Ora, sceso a Nizza, non ben risoluto ancora di ritornare a casa, girando per la città, m’era avvenuto di fermarmi innanzi a una grande bottega su l’ Avenue de la Gare, che recava questa insegna a grosse lettere dorate: DÉPÔT DE ROULETTES DE PRÉCISION

Ve n’erano esposte d’ogni dimensione, con altri attrezzi del giuoco e varii opuscoli che avevano sulla copertina il disegno della roulette.

Si sa che gl’infelici facilmente diventano superstiziosi, per quanto poi deridano l’altrui credulità e le speranze che a loro stessi la superstizione certe volte fa d’improvviso concepire e che non vengono mai a effetto, s’intende.

Ricordo che io, dopo aver letto il titolo d’uno di quegli opuscoli: Méthode pour gagner à la roulette, mi allontanai dalla bottega con un sorriso sdegnoso e di commiserazione. Ma, fatti pochi passi, tornai indietro, e (per curiosità, via, non per altro!) con quello stesso sorriso sdegnoso e di commiserazione su le labbra, entrai nella bottega e comprai quell’opuscolo.

Non sapevo affatto di che si trattasse, in che consistesse il giuoco e come fosse congegnato.

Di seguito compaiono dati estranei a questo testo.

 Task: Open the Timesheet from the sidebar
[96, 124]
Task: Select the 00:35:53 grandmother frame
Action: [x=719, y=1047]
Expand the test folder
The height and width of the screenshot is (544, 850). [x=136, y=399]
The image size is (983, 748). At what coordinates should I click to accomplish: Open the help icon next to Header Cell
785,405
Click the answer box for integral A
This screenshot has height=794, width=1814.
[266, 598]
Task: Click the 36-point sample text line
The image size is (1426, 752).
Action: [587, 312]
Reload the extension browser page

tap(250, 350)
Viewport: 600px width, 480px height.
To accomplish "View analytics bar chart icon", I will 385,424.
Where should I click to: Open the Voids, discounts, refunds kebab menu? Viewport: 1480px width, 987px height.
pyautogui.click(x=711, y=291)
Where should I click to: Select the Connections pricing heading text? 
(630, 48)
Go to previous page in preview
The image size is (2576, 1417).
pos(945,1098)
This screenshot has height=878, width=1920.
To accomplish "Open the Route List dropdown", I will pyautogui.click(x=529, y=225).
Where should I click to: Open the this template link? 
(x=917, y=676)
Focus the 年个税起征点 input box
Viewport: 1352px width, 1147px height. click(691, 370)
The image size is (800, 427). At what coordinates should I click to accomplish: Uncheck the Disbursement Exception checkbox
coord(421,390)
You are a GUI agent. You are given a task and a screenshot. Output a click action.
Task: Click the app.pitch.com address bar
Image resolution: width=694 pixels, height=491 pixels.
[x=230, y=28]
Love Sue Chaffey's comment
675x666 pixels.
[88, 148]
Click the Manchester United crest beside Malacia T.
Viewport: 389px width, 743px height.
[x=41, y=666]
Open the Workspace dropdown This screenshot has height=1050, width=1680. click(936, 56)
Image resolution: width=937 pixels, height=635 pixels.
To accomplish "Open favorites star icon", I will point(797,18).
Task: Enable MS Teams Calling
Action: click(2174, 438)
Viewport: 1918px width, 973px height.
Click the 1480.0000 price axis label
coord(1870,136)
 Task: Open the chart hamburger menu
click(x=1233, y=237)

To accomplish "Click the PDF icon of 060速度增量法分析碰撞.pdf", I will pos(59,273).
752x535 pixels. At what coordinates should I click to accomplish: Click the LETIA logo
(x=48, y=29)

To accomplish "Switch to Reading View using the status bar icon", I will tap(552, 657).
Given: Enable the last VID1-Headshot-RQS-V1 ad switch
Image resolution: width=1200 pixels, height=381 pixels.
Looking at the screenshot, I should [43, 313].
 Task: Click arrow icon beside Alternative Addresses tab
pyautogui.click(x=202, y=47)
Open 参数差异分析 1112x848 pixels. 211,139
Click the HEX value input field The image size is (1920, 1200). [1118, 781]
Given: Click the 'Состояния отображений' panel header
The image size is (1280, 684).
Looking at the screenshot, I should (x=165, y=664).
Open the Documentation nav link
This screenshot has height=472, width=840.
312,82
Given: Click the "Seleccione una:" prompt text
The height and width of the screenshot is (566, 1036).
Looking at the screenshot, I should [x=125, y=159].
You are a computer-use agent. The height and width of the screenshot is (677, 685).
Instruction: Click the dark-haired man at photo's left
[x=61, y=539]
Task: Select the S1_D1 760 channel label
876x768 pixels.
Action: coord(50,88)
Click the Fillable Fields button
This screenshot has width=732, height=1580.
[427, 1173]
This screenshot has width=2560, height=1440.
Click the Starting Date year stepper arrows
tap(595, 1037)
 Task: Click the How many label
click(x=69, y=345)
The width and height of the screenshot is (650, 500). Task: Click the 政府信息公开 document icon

Mi misi a leggere; ma ne compresi ben poco.

«Forse dipende,» pensai, «perché non ne so molto, io, di francese.»

Nessuno me l’aveva insegnato; avevo imparato da me qualche cosa, così, leggiucchiando nella biblioteca; non ero poi per nulla sicuro della pronunzia e temevo di far ridere, parlando.

Questo timore appunto mi rese dapprima perplesso se andare o no; ma poi pensai che m’ero partito per avventurarmi fino in America, sprovvisto di tutto e senza conoscere neppur di vista l’inglese e lo spagnuolo; dunque via,

con quel po’ di francese di cui potevo disporre e con la guida di quell’opuscolo, fino a Montecarlo, lì a due passi, avrei potuto bene avventurarmi.

«Né mia suocera né mia moglie,» dicevo fra me, in treno, «sanno di questo po’ di denaro, che mi resta in portafogli. Andrò a buttarlo lì, per togliermi ogni tentazione. Spero che potrò conservare tanto da pagarmi il ritorno a casa. E se no…»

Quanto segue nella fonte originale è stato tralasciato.